I'm not typically a big fan of trying to quantify an individual player's contribution to a team's success absent lots of information about the team the player plays on or plays against - that is, lots and lots of good statistical control and plenty of observations. But I thought these journalistic efforts by Leander Schaerlaeckens for ESPN (and Lawrence Donegan for The Guardian) were well worth sharing. I found them particularly apropos in light of Tottenhams' keen interest to sign David Beckham to a short-term loan deal before the start to the new MLS season on March 15.

Among the more interesting findings about Beckham's contributions to his team and the league:

Games played
Regular season games: 48 of 106: 45.3%
Minutes on the field: 3,855 of 9,540: 40.4%

Winning percentage
With Beckham: 18-18-12: .500
Without Beckham: 26-17-16: .576

Goals scored
With Beckham: 1.69
Without Beckham: 1.27

Goals conceded
With Beckham: 1.73
Without Beckham: 1.12

Galaxy Attendance
Pre-Beckham (2006): 20,813
Beckham era: 20,008 (2008), 20,416 (2009), 21,436 (2010)
Pre-Beckham: 19,929 (2006)
Beckham era: > 28,000 (2007, 2008), 18,525 (2009).

MLS Attendance
Since 2007, the league's average attendance is down 95 fans per game, from 16,770 to 16,675.

So what are we to make of these numbers? Looking only at the cold, hard facts, the evidence is decidedly mixed - at a minimum, they don't allow anyone to claim that the Beckham experiment has been an unadulterated success. Beckham has played fewer than half the games and minutes the LA Galaxy has been on the field, and it's not clear that they have performed better when he has been active. And while the Galaxy were a real draw when Beckham first started playing for them, this, too, has tapered off since.

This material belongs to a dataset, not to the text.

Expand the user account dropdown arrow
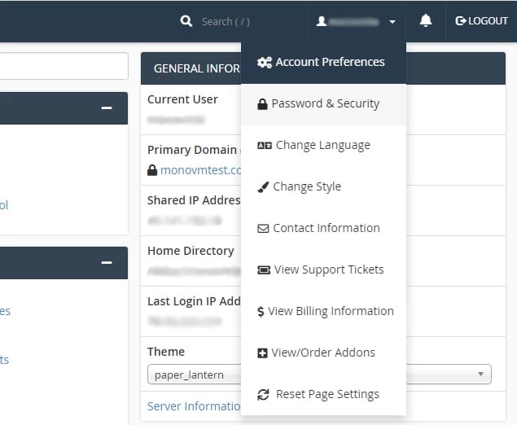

But before we jump to the conclusion that having Beckham join the Galaxy and the league has been a failure, it's important to remember that there are some things you can't quantify as easily; things, that you may not see in these numbers.

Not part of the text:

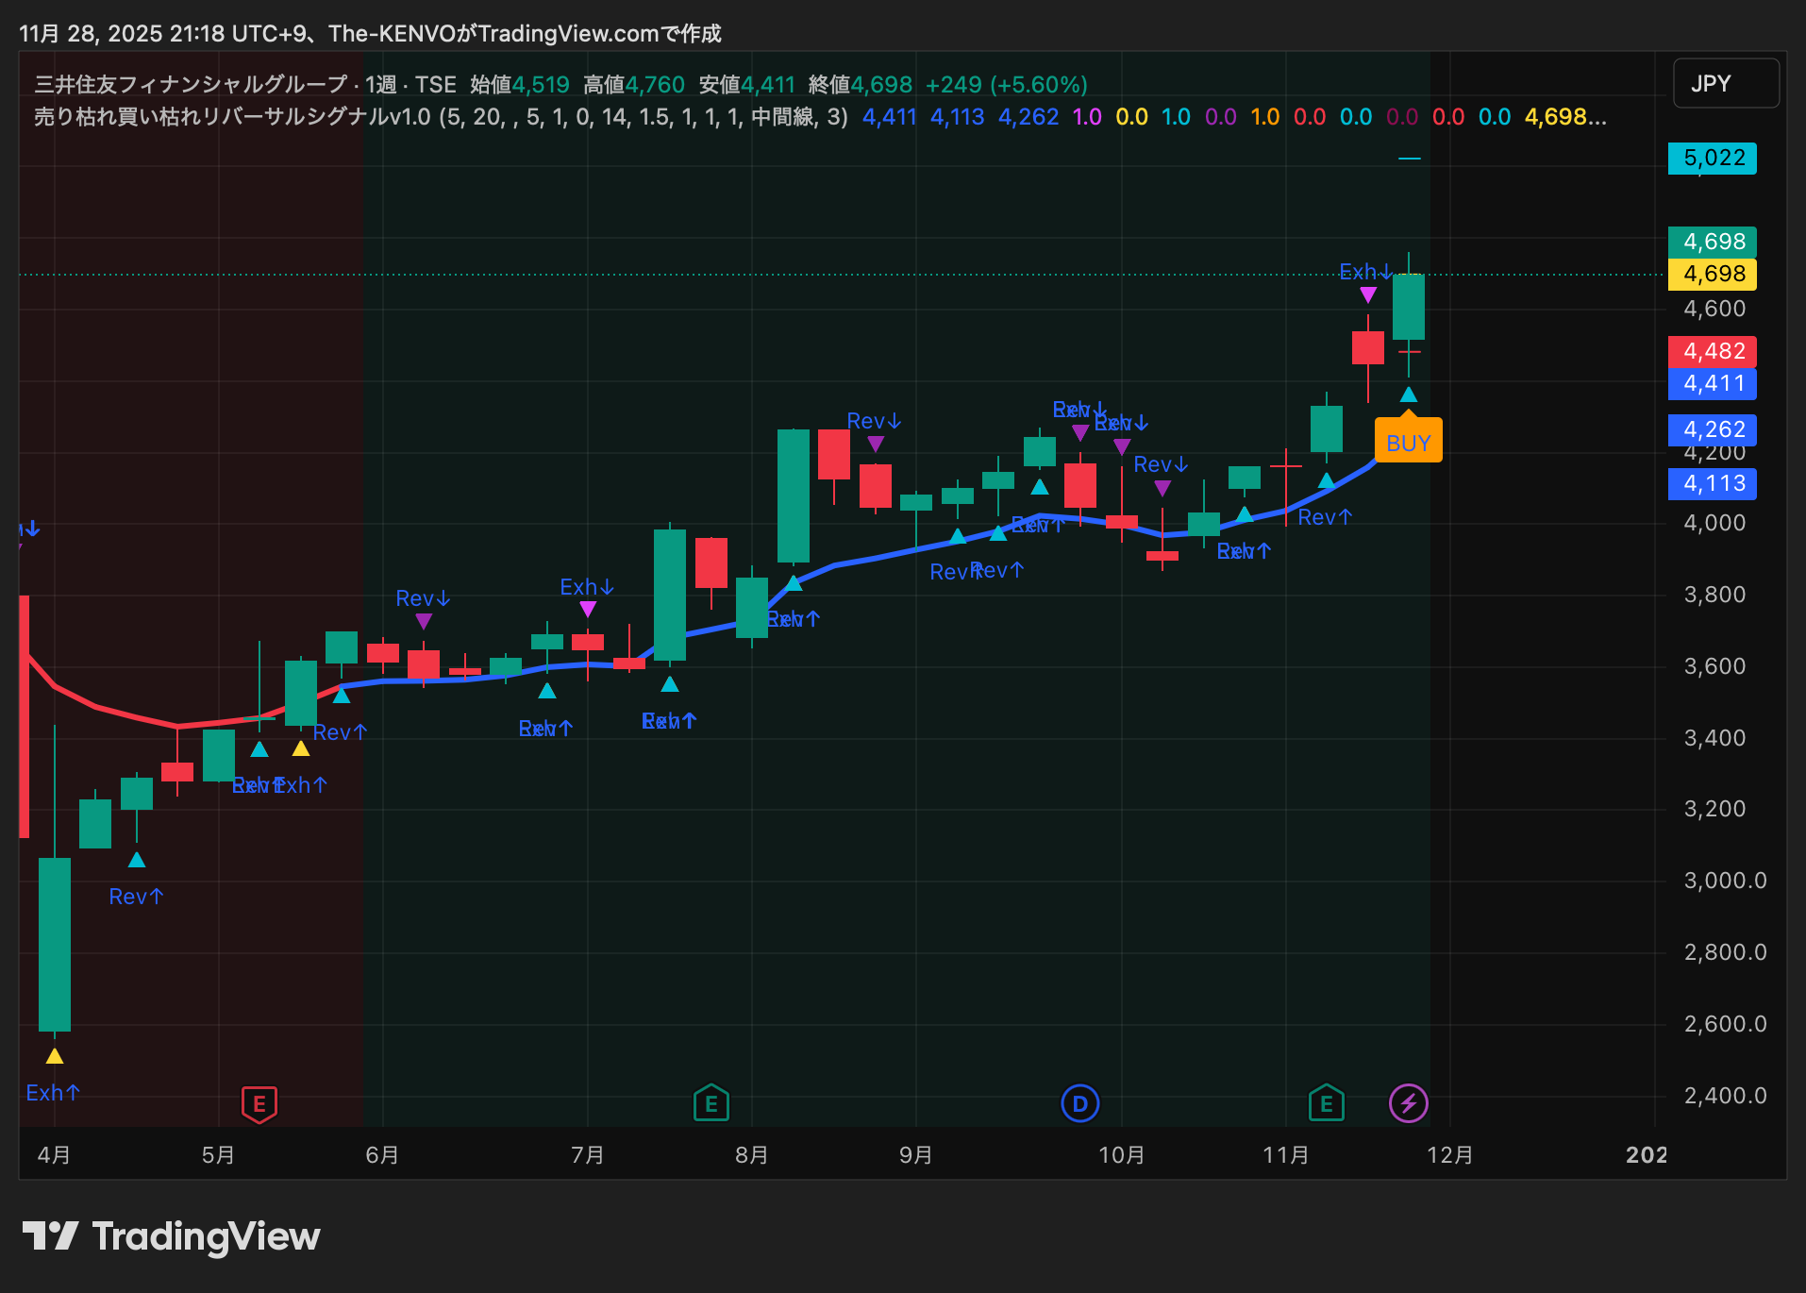Click the purple lightning bolt event marker

pyautogui.click(x=1408, y=1103)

For one, as Zach Slaton from A Beautiful Numbers Game pointed out to me, numbers related to team performance with Beckham in/out of the game are going to be skewed by the awful early years he experienced on the Galaxy, and his absence during the two best years. Clearly, the numbers penalize him for what was truly awful team management those first two years (but if you believe Grant Wahl's reporting in The Beckham Experiment, this may have been Beckham's own doing, at least in part). But thankfully, Bruce Arena, and his ability to build a viable defensive core, was the key to turning an awful team into a perennial championship contender.

There's another thing that may not be obvious. As Schaerlaeckens and Donegan point out, it's worth asking whether the Beckham transfer has made MLS a more credible soccer league or has made the Galaxy a better team. My hunch is that the answer is a qualified yes, and a definite yes if you ask Thierry Henry or Arsene Wenger (or Bruce Arena), if only because of the knock-on effect that having a Beckham on your team has on the rest of the squad (through his presence at training and with the team, he makes others work harder, be more professional, and play better) or the league (his presence makes it more likely that other top players not completely past their prime will think seriously about a transfer to an MLS team). In fact, I believe that Beckham's continued ability to attract the interest of some of the best clubs in Europe, even if only for a few weeks' worth of playing time, is actually a good thing. Not only does it speak to Beckham's own ability and desire to play at the highest level or his global and local appeal as a player and soccer symbol, but it also means that there's some pretty good football being played in America. And if we know nothing else, it's clear that we haven't seen the last of Becks.